Data entries
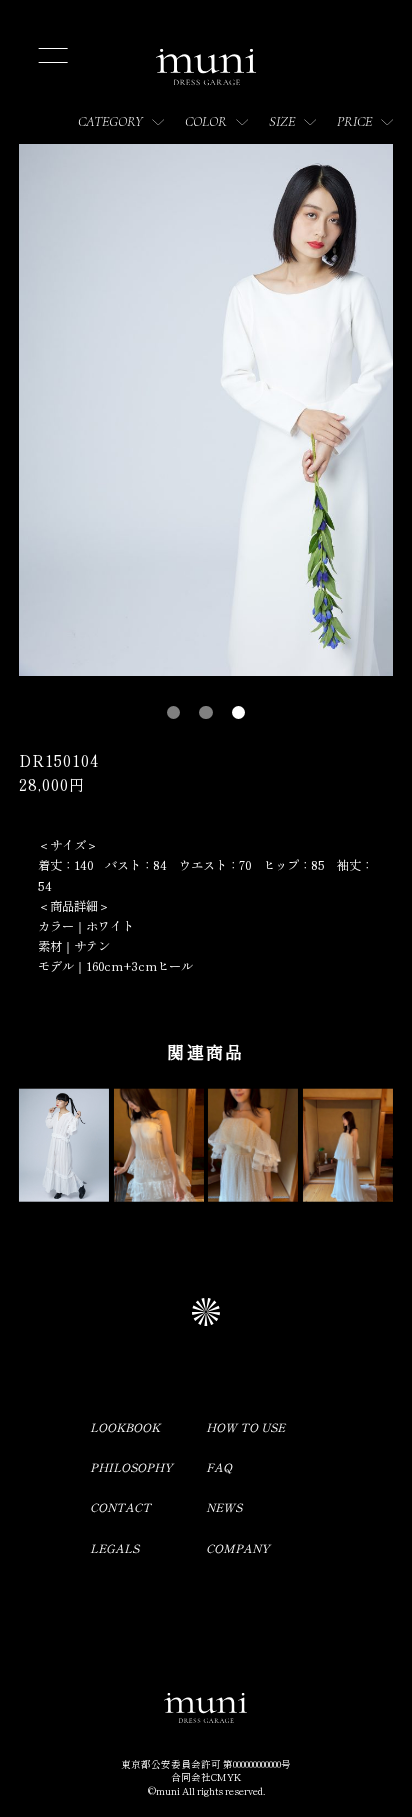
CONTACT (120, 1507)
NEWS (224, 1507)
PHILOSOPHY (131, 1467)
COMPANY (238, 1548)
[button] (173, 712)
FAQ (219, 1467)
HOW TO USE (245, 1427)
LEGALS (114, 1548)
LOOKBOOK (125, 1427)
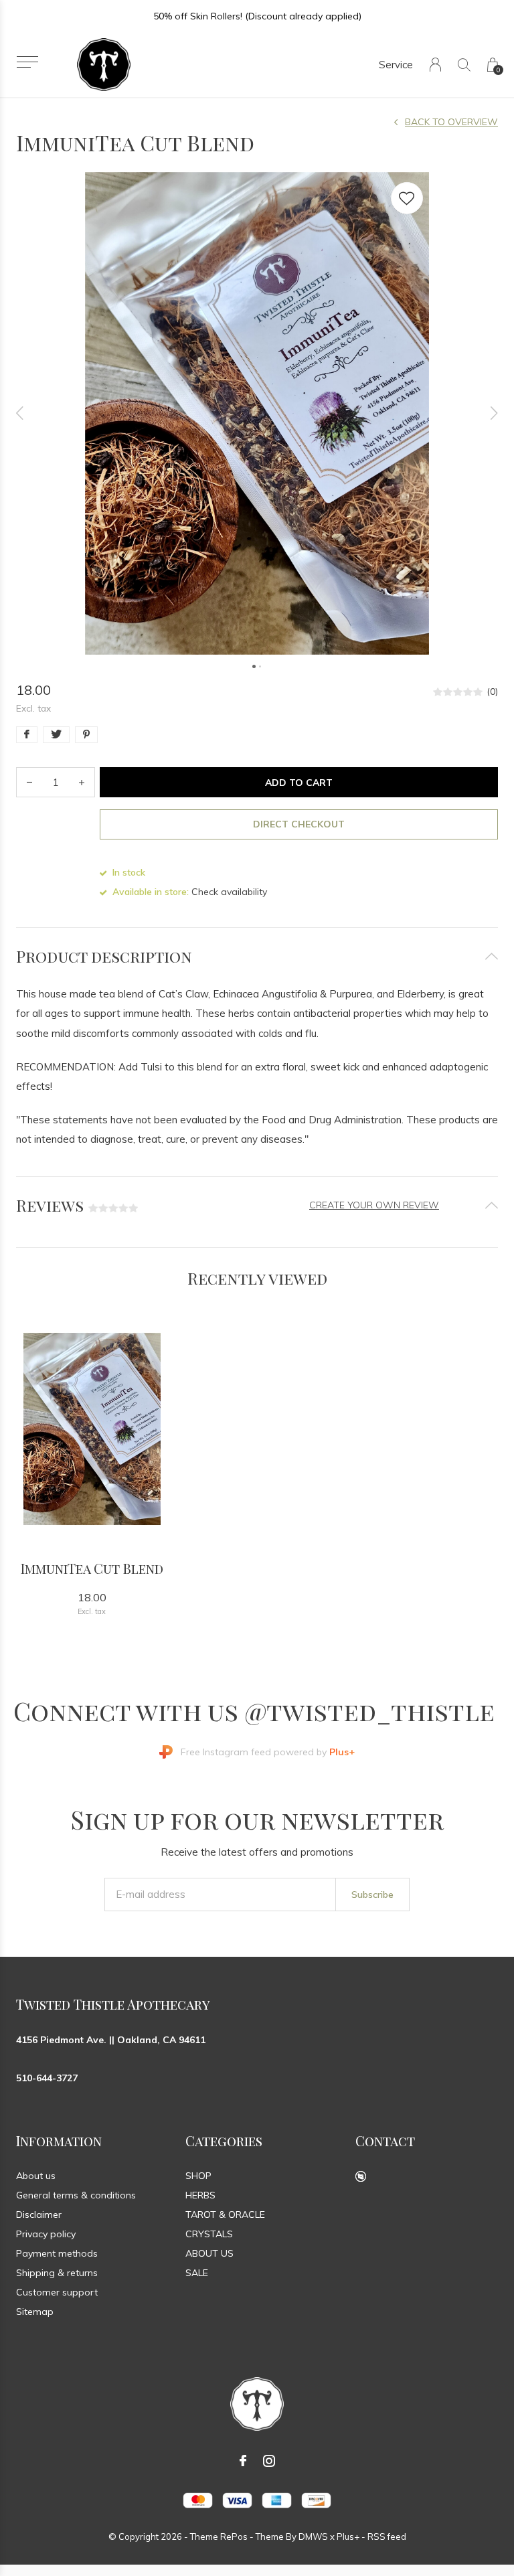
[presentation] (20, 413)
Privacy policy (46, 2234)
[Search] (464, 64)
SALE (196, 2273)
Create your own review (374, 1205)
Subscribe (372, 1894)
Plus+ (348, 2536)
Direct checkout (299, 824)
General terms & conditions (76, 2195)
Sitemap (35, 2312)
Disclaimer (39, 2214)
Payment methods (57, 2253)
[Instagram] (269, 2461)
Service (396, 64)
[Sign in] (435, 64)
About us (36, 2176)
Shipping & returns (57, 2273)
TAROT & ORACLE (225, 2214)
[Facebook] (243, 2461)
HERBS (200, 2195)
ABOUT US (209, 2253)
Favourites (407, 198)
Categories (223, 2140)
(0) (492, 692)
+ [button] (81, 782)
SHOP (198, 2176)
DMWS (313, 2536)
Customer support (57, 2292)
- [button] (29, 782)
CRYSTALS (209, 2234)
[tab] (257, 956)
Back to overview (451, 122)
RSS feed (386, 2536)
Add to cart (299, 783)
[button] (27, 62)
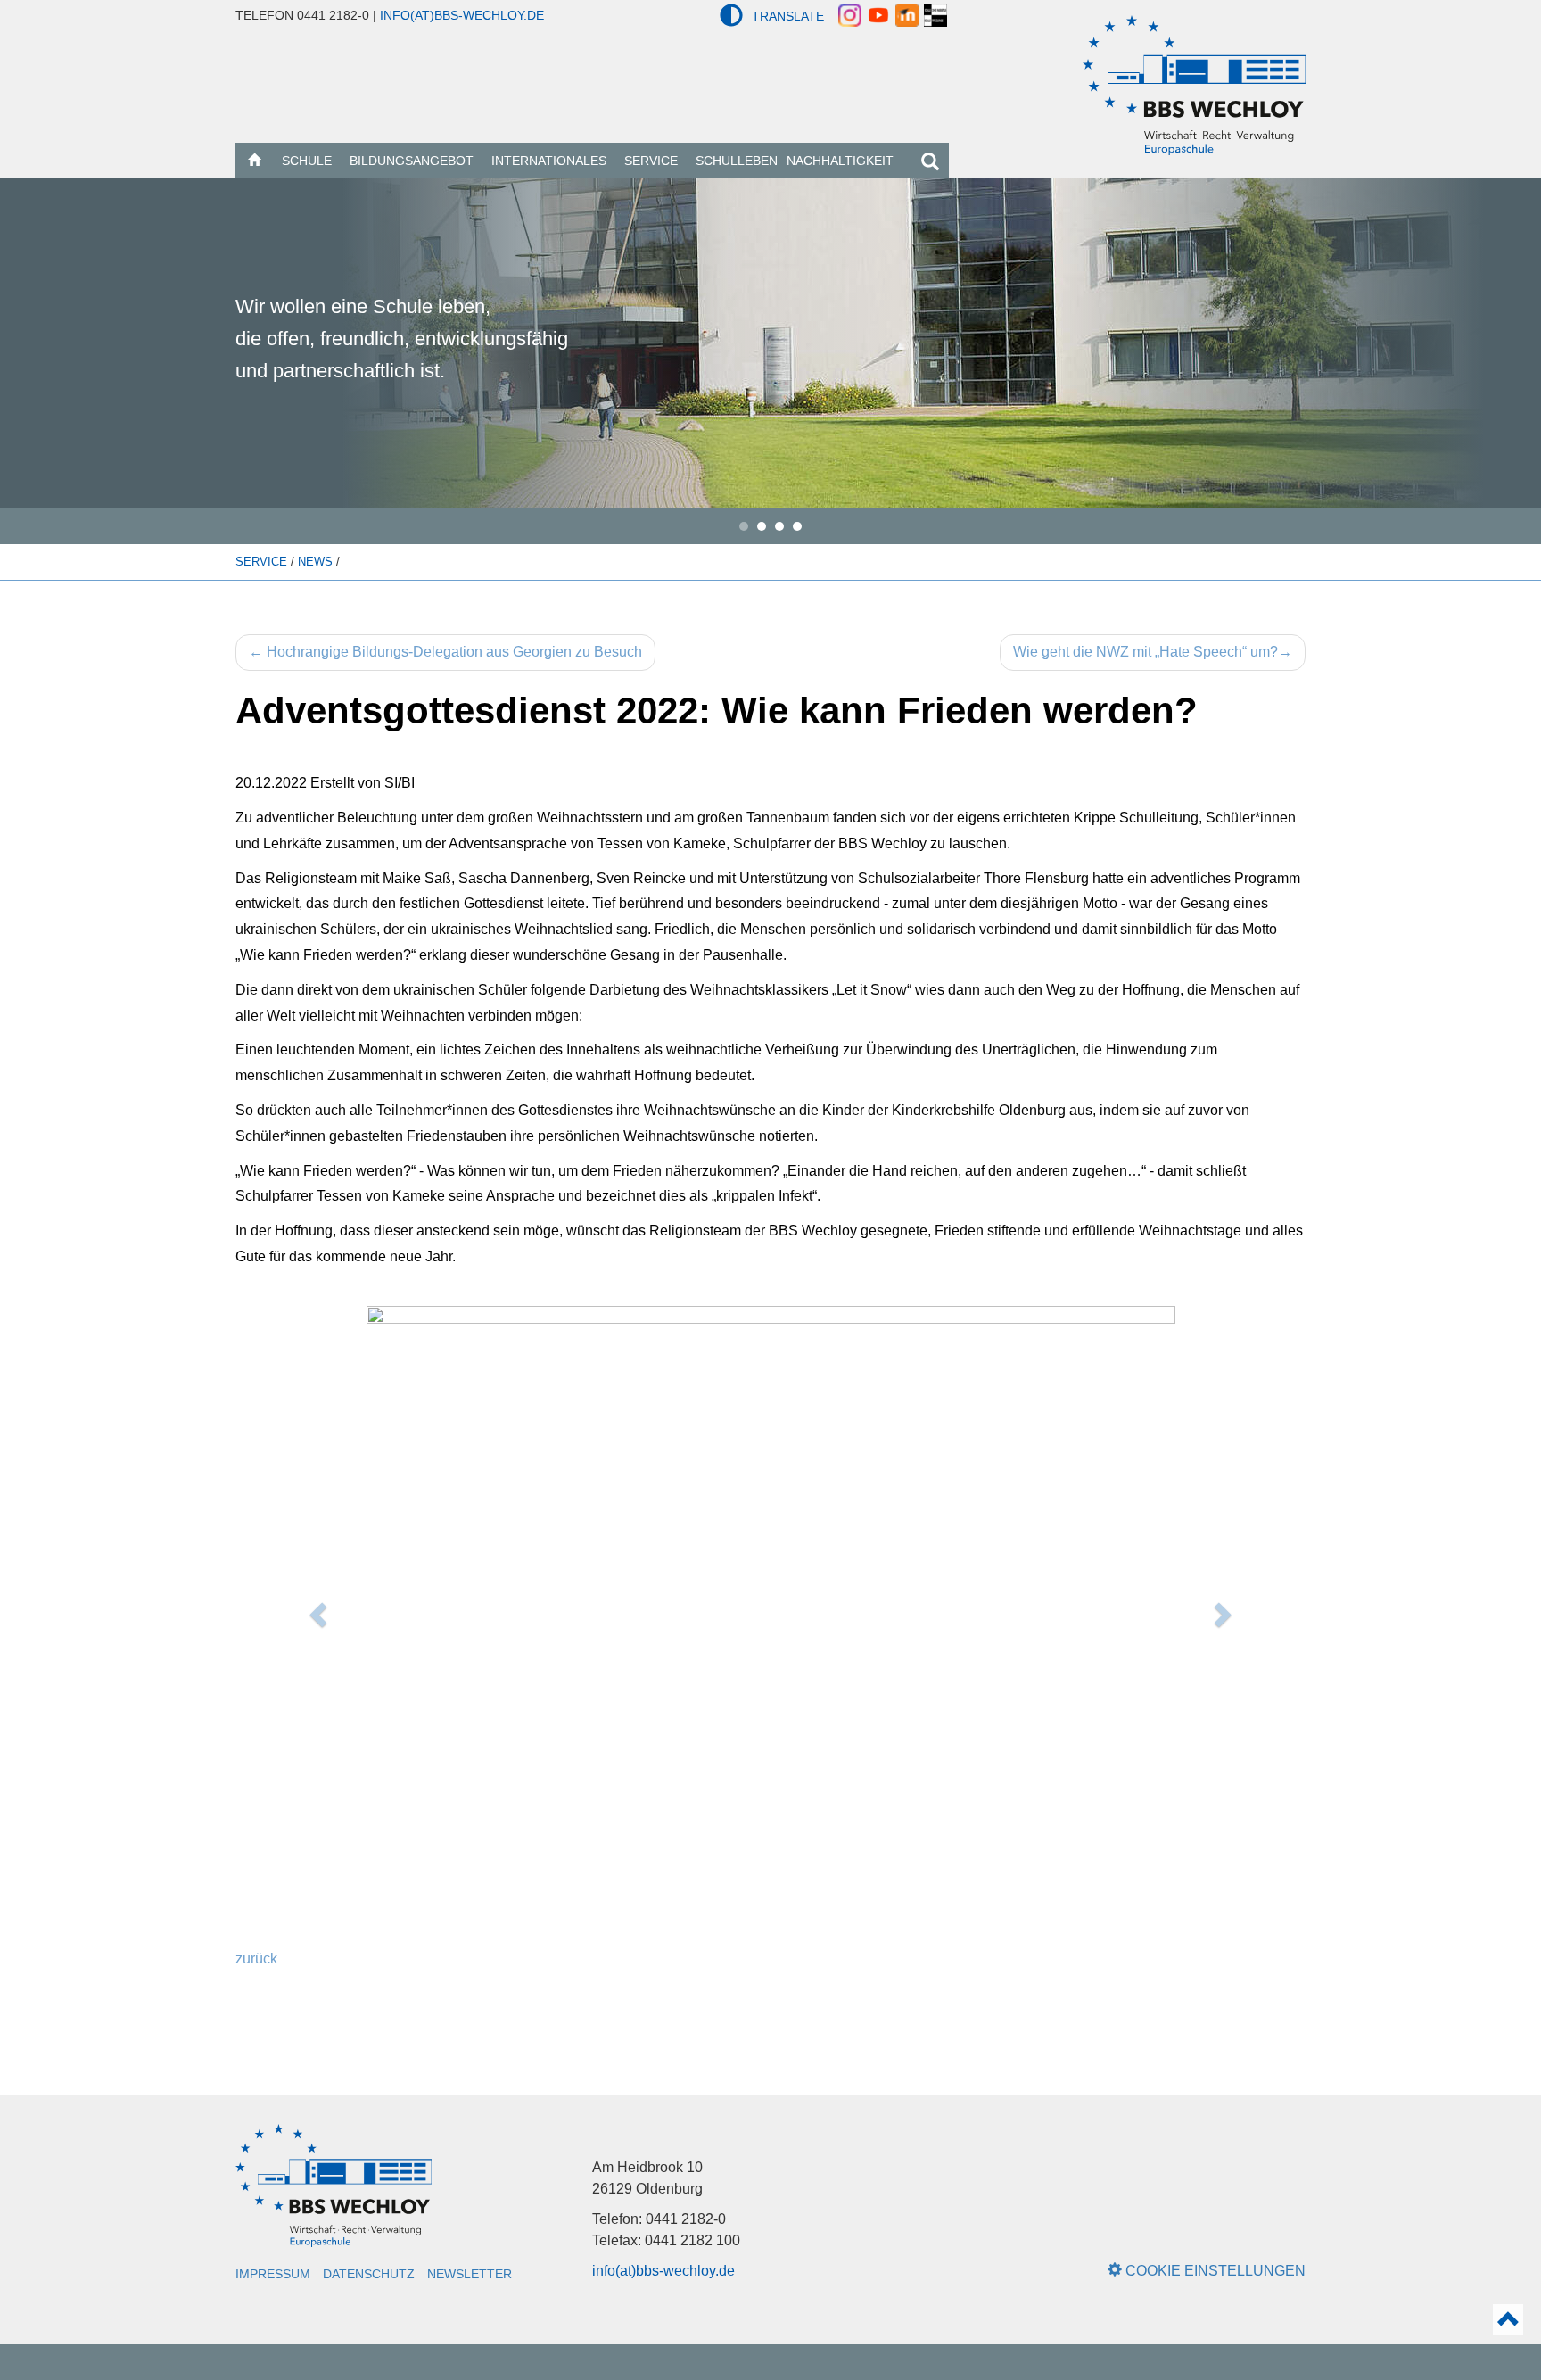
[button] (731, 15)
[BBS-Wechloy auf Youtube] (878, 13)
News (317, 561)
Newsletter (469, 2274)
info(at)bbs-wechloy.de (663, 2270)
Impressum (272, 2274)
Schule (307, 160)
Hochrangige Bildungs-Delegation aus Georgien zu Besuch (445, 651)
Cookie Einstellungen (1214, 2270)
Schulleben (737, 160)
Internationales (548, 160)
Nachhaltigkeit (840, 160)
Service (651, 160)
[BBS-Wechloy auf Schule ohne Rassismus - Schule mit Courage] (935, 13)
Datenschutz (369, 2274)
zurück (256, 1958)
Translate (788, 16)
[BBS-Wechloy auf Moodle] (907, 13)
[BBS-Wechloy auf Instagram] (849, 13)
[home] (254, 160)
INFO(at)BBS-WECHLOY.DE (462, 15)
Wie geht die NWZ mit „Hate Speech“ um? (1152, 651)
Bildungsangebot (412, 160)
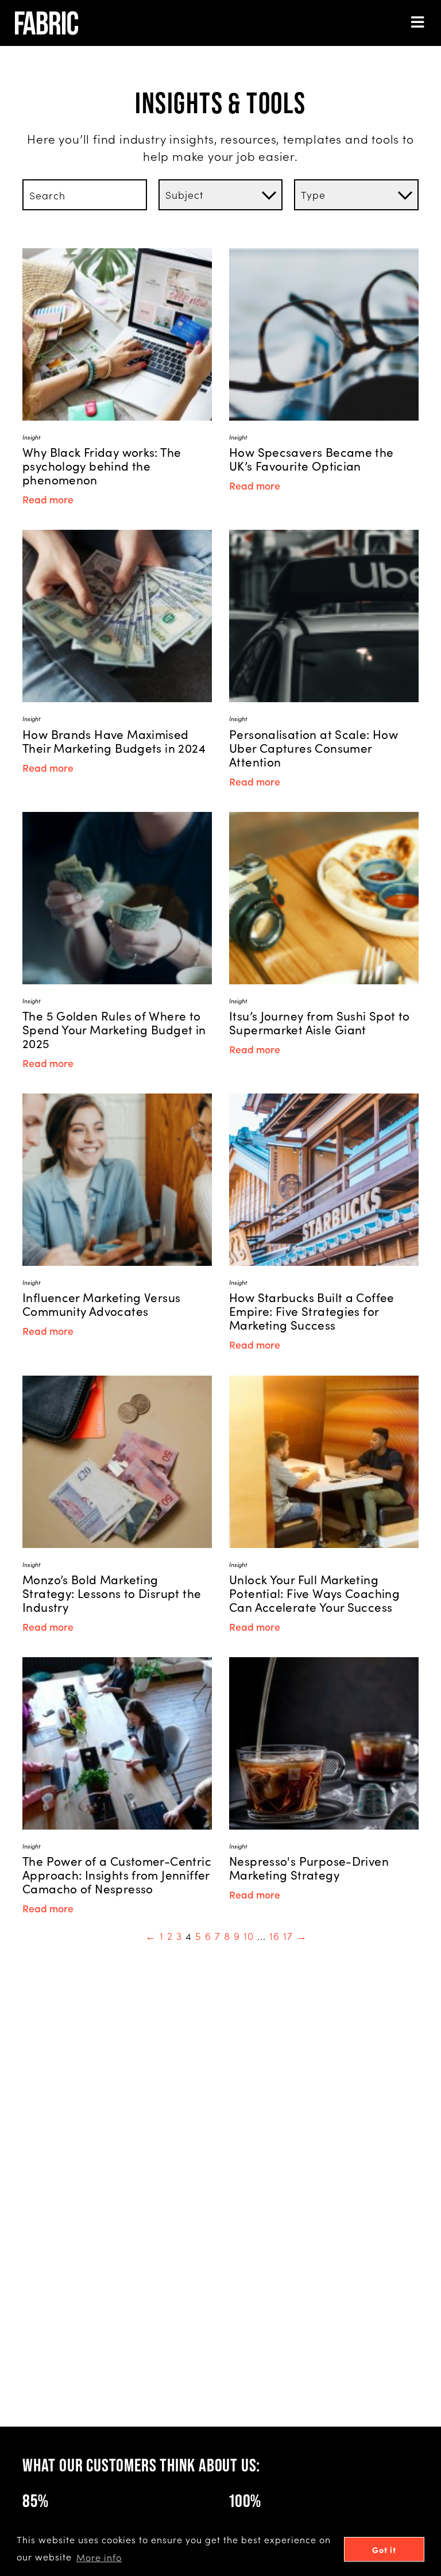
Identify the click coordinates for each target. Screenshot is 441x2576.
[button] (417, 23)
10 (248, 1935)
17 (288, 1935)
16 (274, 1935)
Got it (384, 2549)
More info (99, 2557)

What the task asks: The lines to return are those in the records above that hold the word "Instagram".

Result of this task:
[Instagram] (269, 2461)
[BBS-Wechloy auf Instagram] (849, 13)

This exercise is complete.